Feedback Loops for Search: Rerankers, Evals & Retraining
Speaker
Paulius Dovidaitis
Software engineer and co-founder/CTO at Wayless.ai, founder of AI consultancy Lanepeak.com, working on ML-powered retrieval and ranking systems, with experience applying machine learning in the cybersecurity domain. Outside of work: FTC robotics mentor.
Abstract
Retrieval pipelines can improve from user feedback-but connecting signals like likes, dwell time, and clicks back to model retraining is tricky. This talk walks through an architecture for doing it: hybrid candidate generation (BM25 + embeddings), neural reranking, feedback collection, building evaluation sets, and the retraining loop. Concrete examples from production, with trade-offs between different approaches.
Description
Retrieval pipelines typically have three stages: generate candidates, rerank them, return results. This talk focuses on what comes after - collecting feedback, building evals, and closing the loop back to training.
I'll share the architecture I built and iterated on:
Candidate generation Combining BM25, embedding similarity, and heuristic filters. When embeddings win, when keyword matching still beats them, and the latency/accuracy trade-offs I hit.
Reranking Neural rerankers vs. lightweight scoring. What features actually moved the needle. How I structured training data from user interactions.
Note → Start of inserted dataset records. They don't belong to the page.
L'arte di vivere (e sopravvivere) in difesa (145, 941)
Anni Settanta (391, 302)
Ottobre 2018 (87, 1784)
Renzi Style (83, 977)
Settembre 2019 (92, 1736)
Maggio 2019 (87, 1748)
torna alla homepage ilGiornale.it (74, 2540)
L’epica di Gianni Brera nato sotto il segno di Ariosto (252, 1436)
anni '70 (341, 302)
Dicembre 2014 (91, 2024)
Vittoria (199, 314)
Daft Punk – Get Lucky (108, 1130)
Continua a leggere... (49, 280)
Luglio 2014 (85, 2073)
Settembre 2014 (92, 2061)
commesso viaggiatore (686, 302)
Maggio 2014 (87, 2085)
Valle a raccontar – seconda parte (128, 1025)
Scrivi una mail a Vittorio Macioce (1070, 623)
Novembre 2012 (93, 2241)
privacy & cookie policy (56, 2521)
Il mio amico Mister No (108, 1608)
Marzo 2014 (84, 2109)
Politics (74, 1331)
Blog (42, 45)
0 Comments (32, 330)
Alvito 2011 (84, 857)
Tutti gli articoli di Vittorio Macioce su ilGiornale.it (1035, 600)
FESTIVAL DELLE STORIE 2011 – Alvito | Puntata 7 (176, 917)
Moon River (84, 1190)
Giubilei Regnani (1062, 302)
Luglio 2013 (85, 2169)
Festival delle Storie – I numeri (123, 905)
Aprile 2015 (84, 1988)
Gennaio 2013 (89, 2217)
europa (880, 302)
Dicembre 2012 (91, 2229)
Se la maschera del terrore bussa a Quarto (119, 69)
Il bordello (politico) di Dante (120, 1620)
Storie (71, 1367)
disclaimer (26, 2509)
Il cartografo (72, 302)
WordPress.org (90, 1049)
Feedback signals Signals like likes/dislikes, dwell time, copy events, and user clicks. Which ones correlate with relevance, which are noise, and how to tell the difference.
Building evaluation sets The hardest part. How to construct test sets when you don't have labeled data. Which metrics actually track with production performance.
The retraining loop Model versioning, A/B testing changes, and rolling back when metrics drop.